BRIEF:
Count the lines in the data below holding the string "agent" and write the total by itself.
BEGIN PROVIDED ENTRIES
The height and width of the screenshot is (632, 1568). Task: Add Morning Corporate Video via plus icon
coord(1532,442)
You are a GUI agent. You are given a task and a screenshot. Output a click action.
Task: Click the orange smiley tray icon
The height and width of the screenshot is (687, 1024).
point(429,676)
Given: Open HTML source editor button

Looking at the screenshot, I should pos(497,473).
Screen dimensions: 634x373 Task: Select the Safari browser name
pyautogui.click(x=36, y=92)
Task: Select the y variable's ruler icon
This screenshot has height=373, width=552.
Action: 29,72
END PROVIDED ENTRIES
BEGIN PROVIDED ENTRIES
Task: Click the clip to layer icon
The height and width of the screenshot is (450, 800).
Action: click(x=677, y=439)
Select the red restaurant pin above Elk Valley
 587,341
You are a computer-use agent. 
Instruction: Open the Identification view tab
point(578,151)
END PROVIDED ENTRIES
THE ANSWER:
2